16. Ludwig van Beethoven, Franz Schubert, famous Austrian composer Anton Bruckner, Czech composer Antonín Dvořák and another Austrian Gustav Mahler died just after finishing work on their Ninth Symphonies.
17. The so-called. The Mighty Handful was an association of Russian composers, which included Modest Mussorgsky, Alexander Borodin, Nikolai Rimsky-Korsakov and other progressive composers. The activities of the "Belyaevsky Circle" are much less known. But under the auspices of the famous philanthropist Mitrofan Belyaev, almost all Russian composers have been united since the 1880s. There were weekly musical evenings held, in modern terms. concert tours, notes were published on a truly industrial scale. Only in Leipzig, Belyaev published notes by Russian composers in excellent quality in the volume of 512 volumes, which cost him up to a million rubles. The Russian gold miner did not leave composers even after his death. The foundation and publishing house he founded were headed by Rimsky-Korsakov, Anatoly Lyadov and Alexander Glazunov.
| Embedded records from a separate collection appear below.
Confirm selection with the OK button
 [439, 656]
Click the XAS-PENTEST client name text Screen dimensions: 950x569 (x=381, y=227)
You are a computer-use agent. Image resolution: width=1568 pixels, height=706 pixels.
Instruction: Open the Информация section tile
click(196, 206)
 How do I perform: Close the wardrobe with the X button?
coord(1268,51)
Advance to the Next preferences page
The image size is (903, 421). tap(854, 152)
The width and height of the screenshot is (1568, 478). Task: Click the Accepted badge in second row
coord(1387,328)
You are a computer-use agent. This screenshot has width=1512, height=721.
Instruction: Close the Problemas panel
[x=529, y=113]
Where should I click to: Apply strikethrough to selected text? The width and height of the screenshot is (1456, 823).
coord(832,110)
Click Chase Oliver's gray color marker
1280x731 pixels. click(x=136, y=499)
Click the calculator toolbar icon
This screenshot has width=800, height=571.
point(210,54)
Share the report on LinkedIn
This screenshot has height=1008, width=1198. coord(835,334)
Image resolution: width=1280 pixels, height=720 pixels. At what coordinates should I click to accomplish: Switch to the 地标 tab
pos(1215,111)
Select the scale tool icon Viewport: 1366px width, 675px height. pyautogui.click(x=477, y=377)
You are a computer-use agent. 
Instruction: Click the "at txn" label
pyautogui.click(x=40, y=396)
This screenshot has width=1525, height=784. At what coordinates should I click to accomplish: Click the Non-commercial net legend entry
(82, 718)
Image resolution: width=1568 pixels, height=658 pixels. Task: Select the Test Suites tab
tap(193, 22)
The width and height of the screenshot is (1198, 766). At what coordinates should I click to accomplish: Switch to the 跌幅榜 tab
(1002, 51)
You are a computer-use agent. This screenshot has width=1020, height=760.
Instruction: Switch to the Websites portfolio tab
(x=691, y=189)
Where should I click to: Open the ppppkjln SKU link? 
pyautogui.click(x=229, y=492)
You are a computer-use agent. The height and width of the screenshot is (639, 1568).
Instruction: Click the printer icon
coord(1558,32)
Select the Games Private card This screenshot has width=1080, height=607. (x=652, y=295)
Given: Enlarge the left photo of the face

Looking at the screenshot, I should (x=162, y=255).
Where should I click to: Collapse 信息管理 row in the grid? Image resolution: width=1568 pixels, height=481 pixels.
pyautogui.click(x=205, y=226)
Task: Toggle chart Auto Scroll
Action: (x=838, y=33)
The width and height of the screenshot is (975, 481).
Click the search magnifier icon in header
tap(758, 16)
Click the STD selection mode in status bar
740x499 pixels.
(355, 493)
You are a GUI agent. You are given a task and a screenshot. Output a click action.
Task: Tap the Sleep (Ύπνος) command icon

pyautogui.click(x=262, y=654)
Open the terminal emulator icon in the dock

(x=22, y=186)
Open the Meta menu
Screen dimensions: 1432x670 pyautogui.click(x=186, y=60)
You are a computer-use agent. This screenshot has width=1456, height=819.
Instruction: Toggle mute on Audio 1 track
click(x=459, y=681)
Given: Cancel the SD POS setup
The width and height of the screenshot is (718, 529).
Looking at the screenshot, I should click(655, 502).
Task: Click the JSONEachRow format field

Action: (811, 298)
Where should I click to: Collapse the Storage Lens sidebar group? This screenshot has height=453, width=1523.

18. The world famous operetta of the Austrian composer Franz Lehár “The Merry Widow” may well have not seen the light of day. The director of the Vienna theater “an der Wien”, in which Lehar staged his work, treated the play badly, even despite paying for rehearsals and performances. The sets and costumes were made from the available ones, they had to rehearse at night. It got to the point that on the day of the premiere, he offered to pay Lehar so that he would refuse the performance and not dishonor the theater with a vulgar play. The composer was already ready to agree, but the performers interfered, who did not want their work to be wasted. The show began. Already the first act was interrupted by applause several times. After the second one, there was a standing ovation - the audience called the author and the actors. Nothing hesitating, along with Lehar and the performers, the theater director went out to bow.
19. The Bolero, which has already become a musical classic by the French composer Maurice Ravel in the 20th century, is, in fact, a typical commissioned work. The famous dancer Ida Rubinstein in the 1920s demanded (what rights she had to demand from Ravel, history is silent) to orchestrate the work of the Spanish composer Isaac Albeniz “Iveria” for her dances. Ravel tried it, but quickly realized that it was easier for him to write the music he needed on his own. This is how “Bolero” was born.
20. At the beginning of his career, the author of “Silva” and “Circus Princess” Imre Kalman wrote “serious” music - symphonies, symphonic poems, operas, etc. The audience did not receive them too enthusiastically. By the Hungarian composer's own admission, he began to write operettas in spite of general tastes - they don't like my symphonies, I will condescend to write operettas. And then success came to him. Songs from the operettas of the Hungarian composer became street and tavern hits the day after the premieres. The operetta "Hollanda" has performed more than 450 performances in Vienna. a very rare case for composers: the Kalman family lived in Vienna in a real palace with an open house. accepting any guests every day.